I sometimes think that risotto is one of the most versatile dishes I know. Almost anything can be put in with the rice, and a delicious dish will always be the result. With a bit of time spare at the weekend, you can really put in the effort to create something amazing. For example, roasting vegetables and garlic in olive oil, and then taking effort to infuse the risotto rice with Moroccan spices, before combining the two for a dish full of colour and flavour. Or, say, a sweet potato and rosemary risotto – taking time to whizz up the sweet potato in a blender for a brilliant bright orange colour.

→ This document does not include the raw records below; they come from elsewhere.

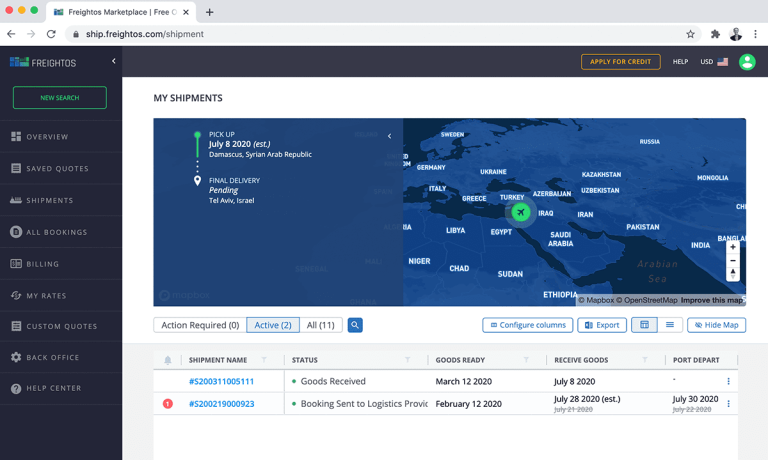Collapse the sidebar with the arrow
This screenshot has height=460, width=768.
(113, 62)
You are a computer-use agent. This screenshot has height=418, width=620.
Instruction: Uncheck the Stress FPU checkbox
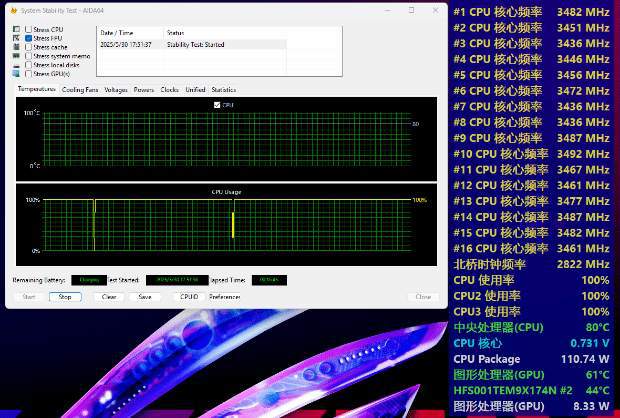28,38
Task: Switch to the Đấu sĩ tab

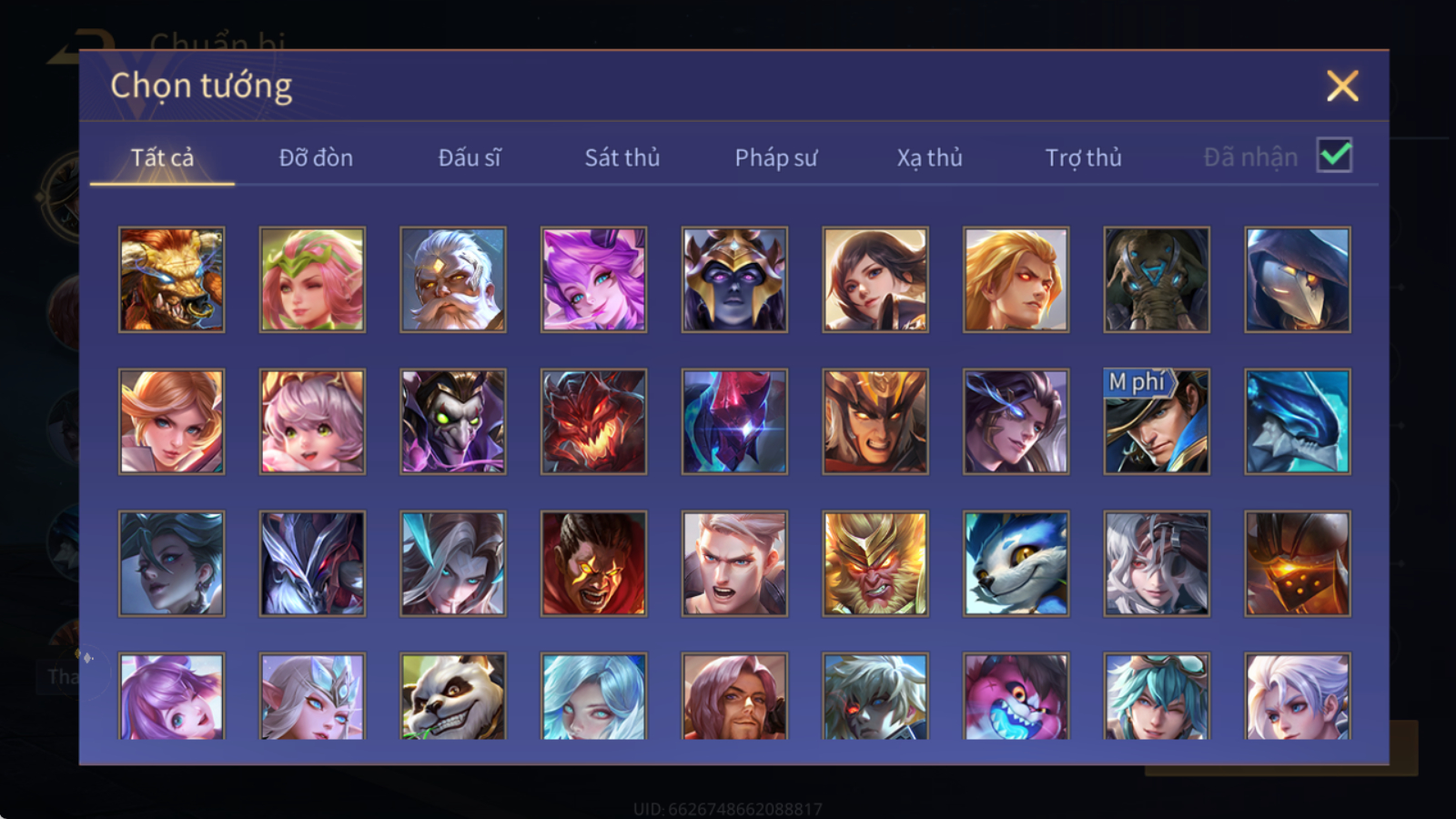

Maybe, if you’re going to roast vegetables and garlic, you’d like to roast tomatoes to complement the earthy flavour of a turmeric-yellow risotto. Just to name but two examples. If you’re interested. But just as easily, within 20ish minutes, you can add mushrooms, tease out and enhance their flavour with parsley, and have a satisfying dinner.
- Button mushrooms, to taste, halved
- Arborio risotto rice, approximately 100g per person
- 250ml hot vegetable stock per person
- 1 clove of garlic, finely sliced
- Grated cheddar cheese, to taste
- Knob of butter
- 1 tsp dried parsley
- Salt and pepper
- Olive oil
- Heat in a large saucepan a little olive oil with some butter, and add the risotto rice. It is important to remember that the size of the pan must reflect the amount of rice – keeping it on ‘one level’ during cooking ensures half doesn’t out-cook the rest! This means you will have an evenly cooked meal. Stir the risotto rice in the oil and butter continuously, until the edges of each grain become slightly transparent.
- Add the sliced garlic, and fry until it smells aromatic. Then, add a ladle of hot stock, and stir. It is incredibly important to add the stock gradually – as it is added, it is absorbed by the rice, cooking it. If it is added too quickly, it will evapourate away but the rice may remain slightly raw.
- Half way through adding the stock, stir in the mushrooms, and sprinkle with the parsley. They will cook in the stock, and will darken in colour and reduce in size. Keep adding the stock to the mushrooms and the rice. As it is added, it should begin to form a small sauce, and the rice should be tender but with a slight ‘bite’ in the centre. Add another ladle of stock as the previous one is absorbed almost fully – if you run out of stock, just use boiling water. This process should take around 20 minutes.
- Keep on the heat for 5 minutes more to ensure it is all warmed through. Risotto is not meant to be thick, but creamy and spill onto the plate – if yours is too stodgy, add a little more hot water.
- Once the risotto is cooked, take it off the heat, add a knob of butter, and place a lid on the pan. Leave for 2 minutes, and add the grated cheddar.
- Leave the risotto with a lid on again for around 5 minutes, to allow the flavours to combine, absorbing the butter and cheese for extra ‘ooze’.
- Pour the risotto into a deep bowl. Drizzle a little oil over the top, if it needs further breaking up to ‘ooze’. Season, top with a little more parsley, and serve.